Watchstanders at the First Coast Guard District command center in Boston received a call Friday from the Maritime Rescue Coordination Center in Falmouth, U.K., that a person aboard the 24-foot ocean rowing craft Alliance Trust sustained serious injuries.

A Coast Guard flight surgeon was consulted and recommended that the rower be medevaced due to his injuries.

The Coast Guard cutter Sailfish crew, homeported in Bayonne, N.J. located the injured rower shortly around midnight.

“We only had about 50 feet of visibility because the fog was so thick offshore making it difficult to locate the boat,” said Lt. James Provost, commanding officer of the Coast Guard Cutter Sailfish. “We were communicating with the rower by satellite phone and we had him vector us in by flashing a light.”

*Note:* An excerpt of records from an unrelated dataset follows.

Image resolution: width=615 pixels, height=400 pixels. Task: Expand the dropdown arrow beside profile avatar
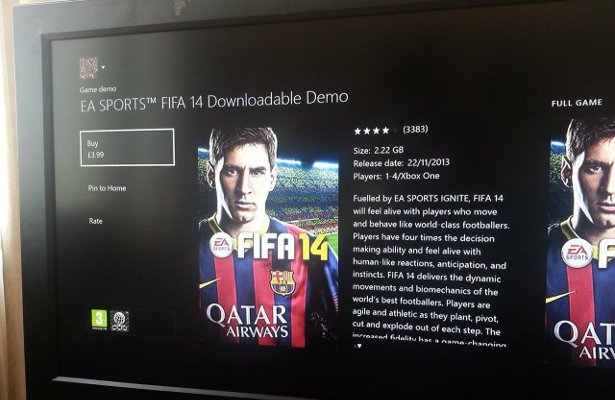pos(103,67)
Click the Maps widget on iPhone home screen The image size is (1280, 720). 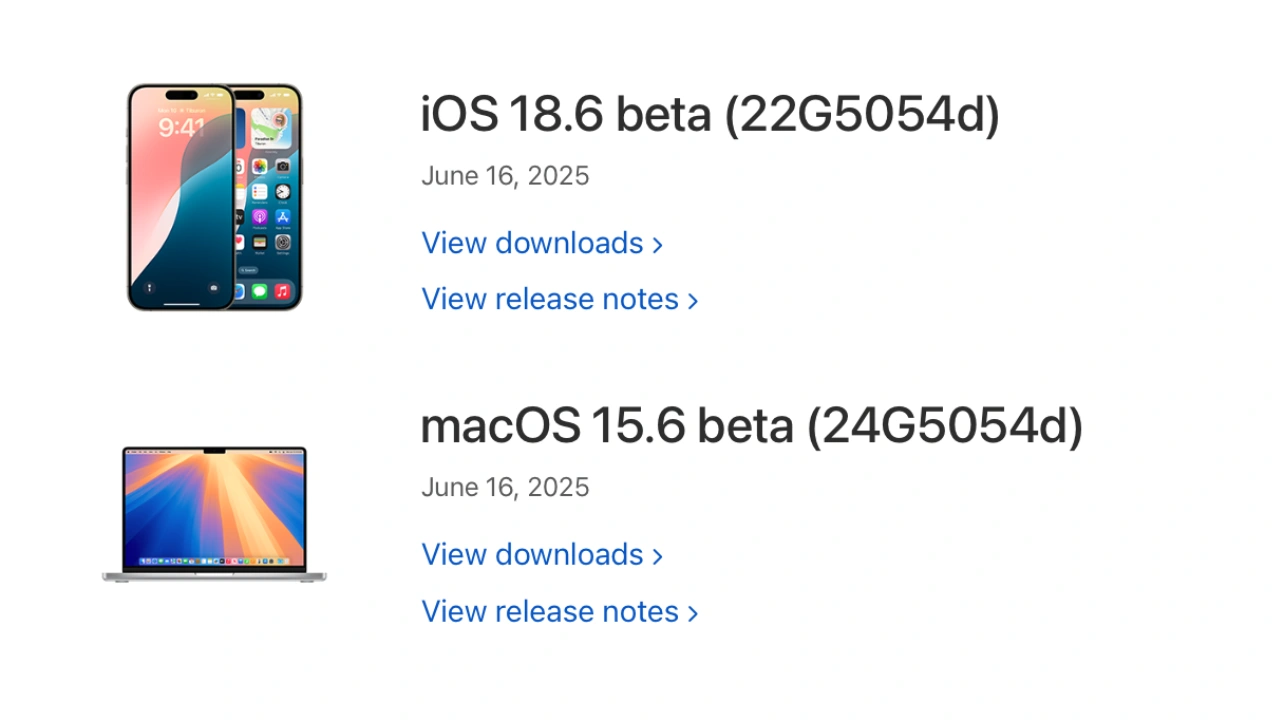coord(271,127)
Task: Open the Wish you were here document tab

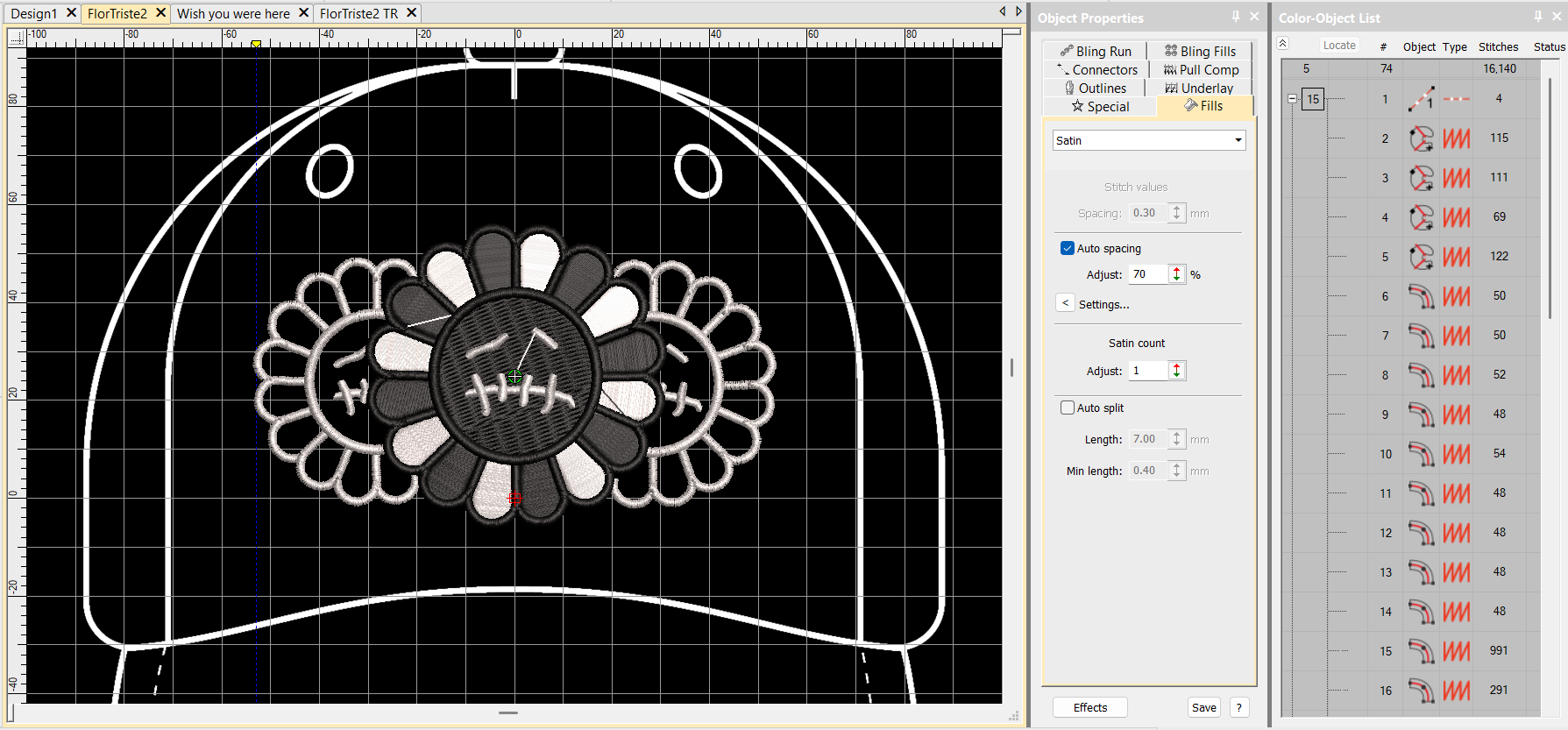Action: point(233,13)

A Coast Guard EMT went aboard the rowing vessel and assessed his condition. It was determined that the rower could be transferred to the Coast Guard cutter where he was treated for his injuries during the transit back to Bayonne.

“When we first came upon him, he was in a lot of pain,” said Provost of the rower whose face was covered in blood from a laceration to his head. “He was very thankful that we were there to help him and he was very relieved we were there.”

39-year-old Niall Iain Macdonald was attempting to row from New York City to Stornoway, Scotland, solo.

Dubbed NY2SY, the 3,400 mile crossing of the North Atlantic from the U.S. east coast to Lewis was to raise money for the Scottish Association of Mental Health.

Macdonald, 40, had said he expected the journey to take him at least three months to complete.